La victoire des Libéraux de Jean Lesage en 1960 n’améliore pas les relations entre l’UMQ et le gouvernement. Il faut attendre le rapport de la Commission d’étude sur les municipalités remis en décembre 1986 pour avoir une meilleure idée de l’état des lieux du système municipal québécois tandis que des réformes fiscales et des lois visant à faciliter le monde municipal se multiplient. Enfin, le chapitre 7 nous rappelle la fragilité de l’État-providence alors que les thèmes de l’immigration et de l’environnement font leur apparition dans les préoccupations de l’UMQ. Les promesses de décentralisation s’avèrent centrales dans les débats animant l’UMQ et le gouvernement provincial québécois. Comme quoi, les défis de l’association demeurent sensiblement les mêmes depuis sa fondation.

C’est avec un angle d’approche original que Harold Bérubé revisite les grands défis de l’histoire municipale québécoise. En mettant l’accent sur les enjeux municipaux chers à l’UMQ, mais aussi en précisant toujours le contexte historique, le lecteur a un regard neuf sur le gouvernement Duplessis, la Révolution tranquille, la remise en question de l’État-providence et d’autres périodes charnières de la société québécoise. De même, en braquant les projecteurs sur l’UMQ, l’historien rappelle que les municipalités ont leur place sur l’échiquier politique bien qu’elles doivent sans cesse la défendre devant le gouvernement provincial.
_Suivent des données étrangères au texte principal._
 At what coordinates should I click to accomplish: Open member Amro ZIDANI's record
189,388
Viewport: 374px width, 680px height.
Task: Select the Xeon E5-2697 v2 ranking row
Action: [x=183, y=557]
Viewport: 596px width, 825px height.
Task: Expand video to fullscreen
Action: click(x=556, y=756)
Selon nous, le seul défaut de cette étude réside dans le choix de mettre l’accent sur les relations de l’UMQ avec le gouvernement provincial. Nous aurions aimé comprendre davantage les enjeux concernant les citoyens et les mesures que l’UMQ s’efforce de mettre en place. L’auteur le fait quelquefois notamment avec le rôle grandissant de l’automobile et les questions touchant à la moralité. L’ouvrage nous rappelle également la triste inexistence des femmes dans les lieux de pouvoir québécois jusque dans les années 1970. Dans l’ensemble, Harold Bérubé signe un ouvrage éclairant tant pour les chercheurs que pour le grand public.